##### DATASET RECORDS

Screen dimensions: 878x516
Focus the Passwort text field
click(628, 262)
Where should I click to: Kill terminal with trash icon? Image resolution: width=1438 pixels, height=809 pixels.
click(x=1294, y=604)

##########

## WHAT IS EXPECTED:
Extract the full set of entries word for word.

## EXPECTED ANSWER:
Screen dimensions: 878x516
Focus the Passwort text field
click(628, 262)
Where should I click to: Kill terminal with trash icon? Image resolution: width=1438 pixels, height=809 pixels.
click(x=1294, y=604)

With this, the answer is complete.